Hadley died on 10 September 1798 in Gloucester Street, Queen Square, London.

==Works==
As an army commander, Hadley was in charge of a company of sepoys, but initially had no knowledge of their language, Hindustani, which was then colloquially known in English as "Moors". For his own use, Hadley wrote a grammar of it, in 1765. A copy of his manuscript was published in London in 1770. Hadley then worked on a corrected edition, which appeared as Grammatical Remarks (1772). He published also Introductory Grammatical Remarks on the Persian Language. With a Vocabulary, English and Persian, Bath, 1776.

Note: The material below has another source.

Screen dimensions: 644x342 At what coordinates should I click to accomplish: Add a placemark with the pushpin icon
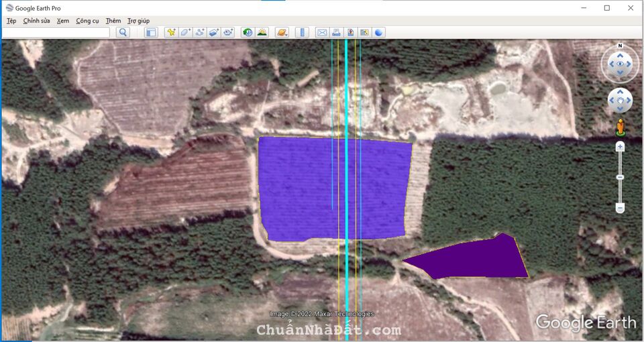coord(171,32)
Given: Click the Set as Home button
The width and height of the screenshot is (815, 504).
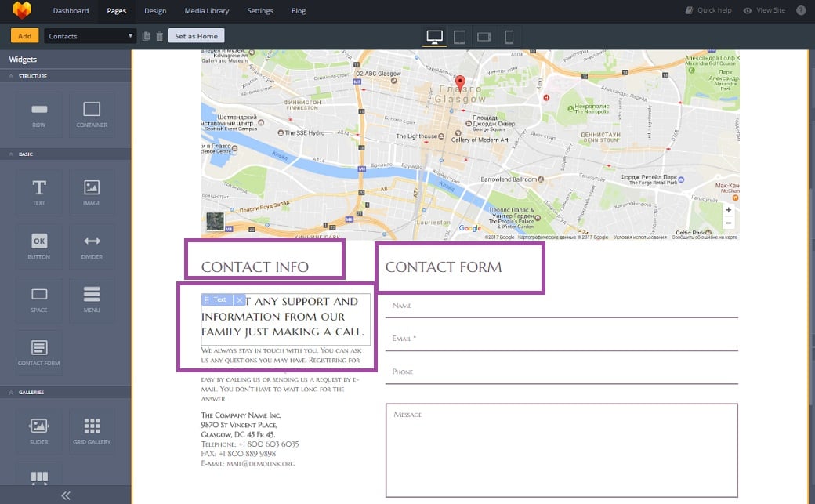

Hadley's grammar was aimed at the current British needs in Bengal, to get Indians to work for them, without the mediation of a munshi. Its content, as a phrase book, reflected the economy and social climate of the time, and ignored the Urdu language. Hadley correctly identified Hindustani as a language in its own right, rather than a dialect of Persian. His theory of a Tartar origin was rejected, and his work came in for criticism from John Borthwick Gilchrist, who objected to the version of Hindustani it reported.

In 1788 Thomas Briggs, a printer in Hull, persuaded Hadley to put his name to a compilation, A New and Complete History of the Town and County of the Town of Kingston-upon-Hull.